- **Exercise**
Every line from the one containing "Where should I" through the end of the listing below goes in the output, exactly and without pictures.

....................

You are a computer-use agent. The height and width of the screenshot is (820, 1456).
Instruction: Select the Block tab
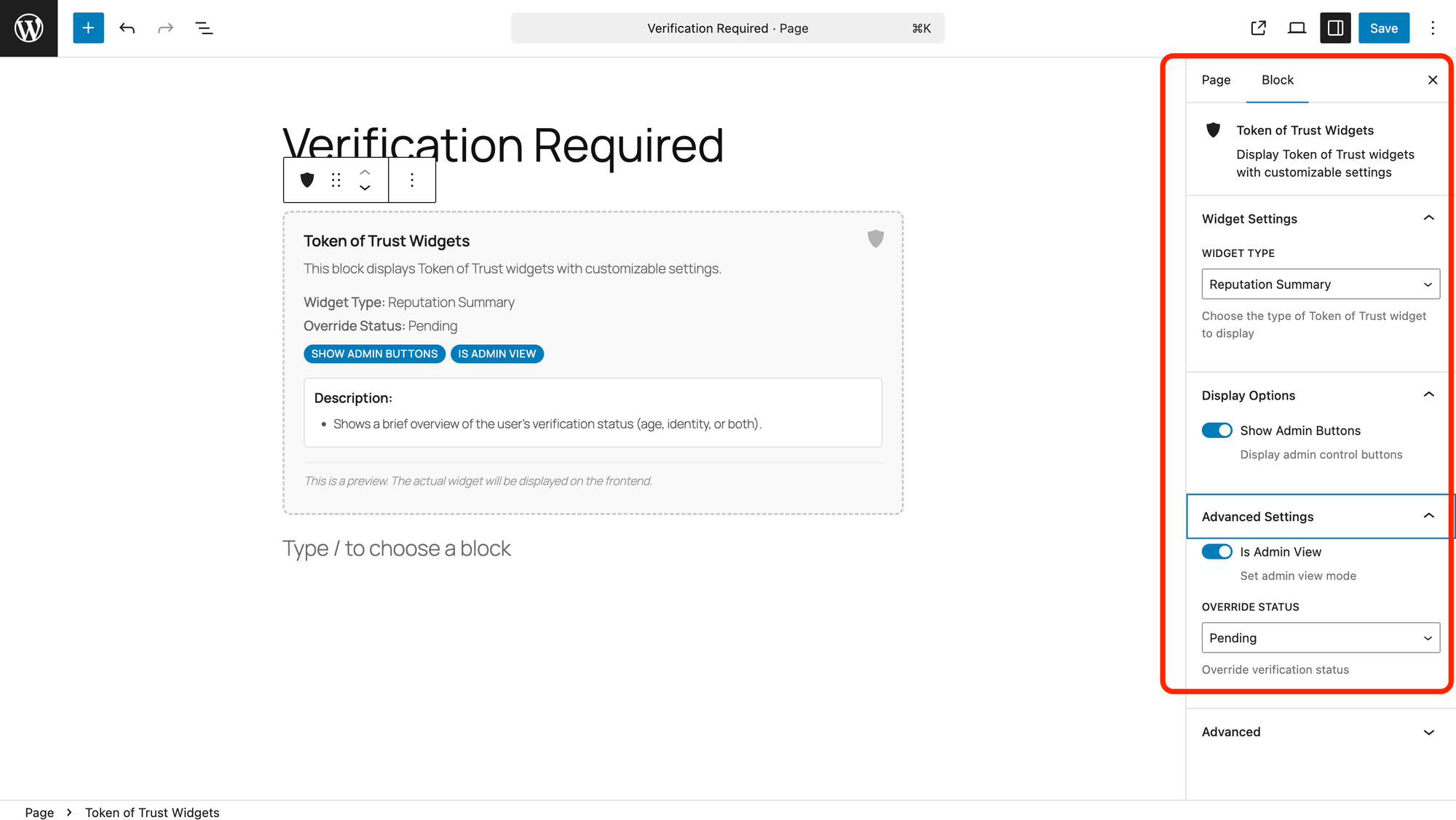(1277, 80)
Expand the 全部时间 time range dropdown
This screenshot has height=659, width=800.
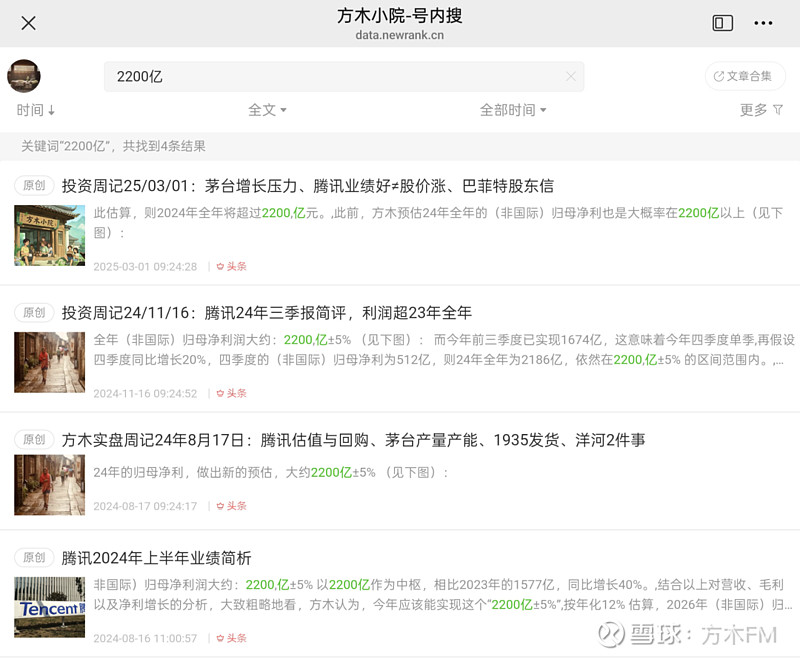(514, 110)

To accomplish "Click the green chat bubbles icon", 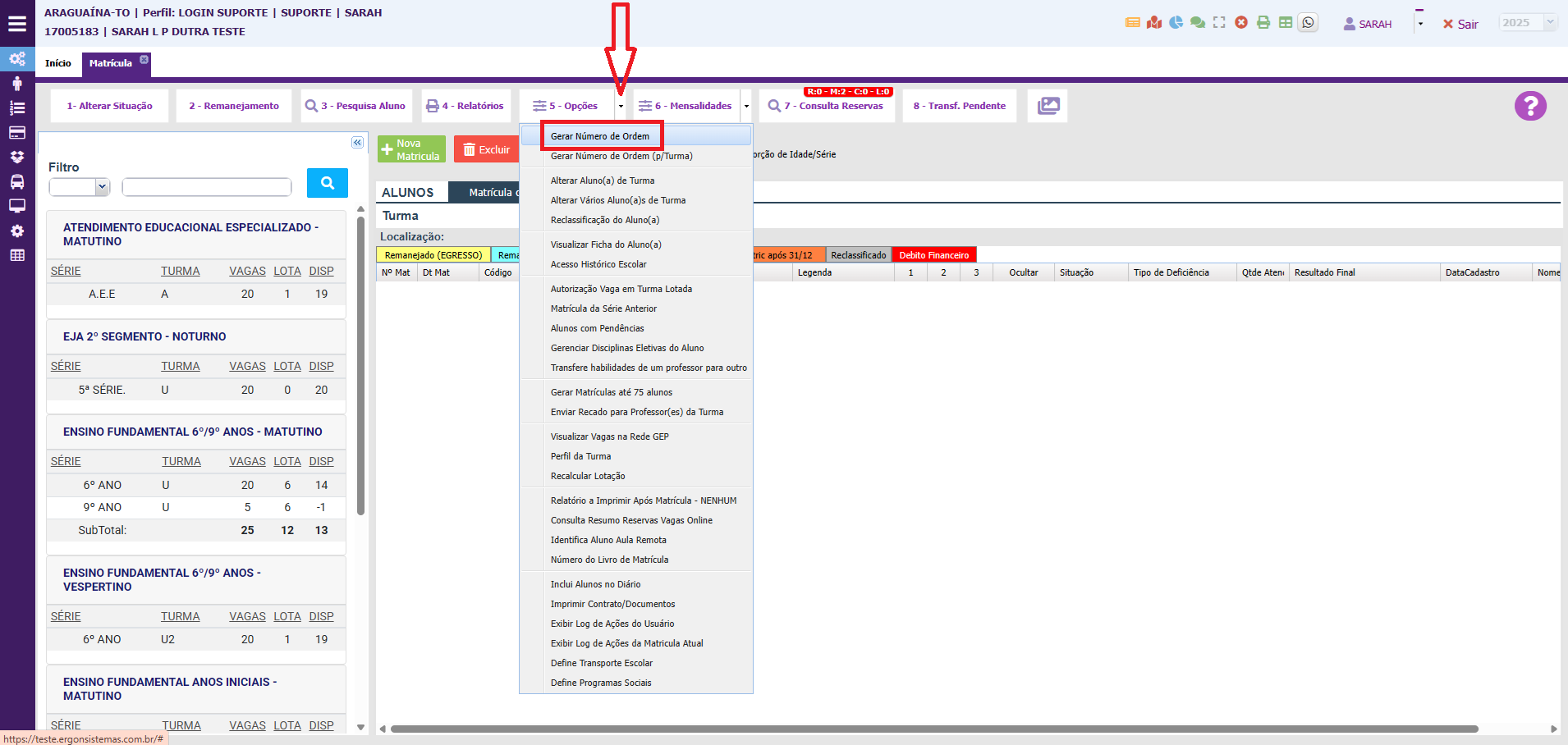I will [1198, 23].
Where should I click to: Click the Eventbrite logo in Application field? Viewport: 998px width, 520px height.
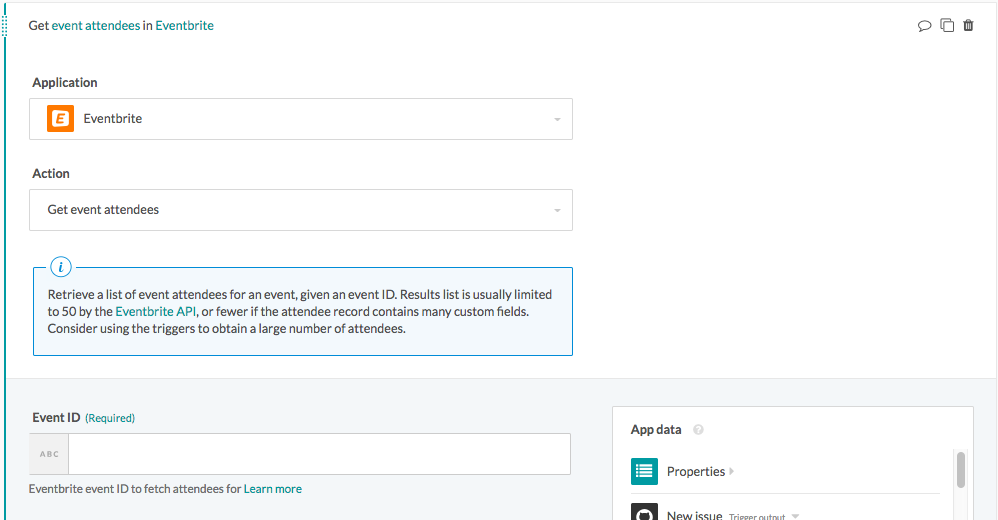[61, 119]
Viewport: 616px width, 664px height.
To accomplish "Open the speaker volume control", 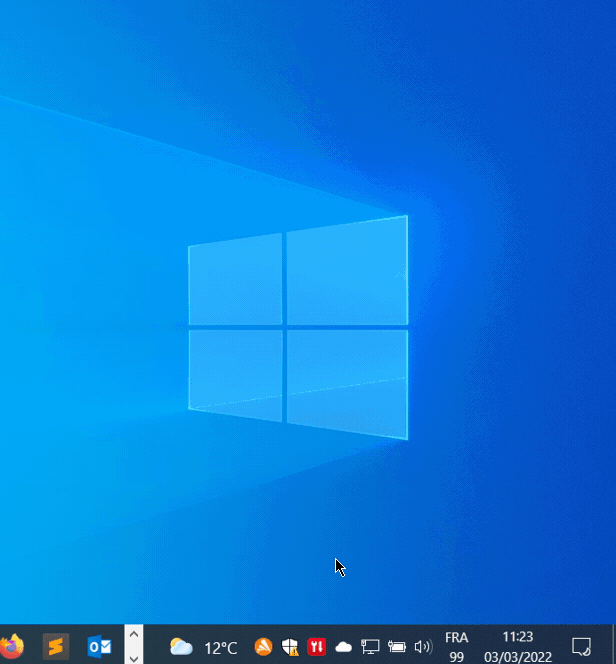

....................

- **Solution**
Where should I click to: Click the Eventbrite logo in Application field? Viewport: 998px width, 520px height.
[61, 119]
Viewport: 616px width, 664px height.
To accomplish "Open the speaker volume control", 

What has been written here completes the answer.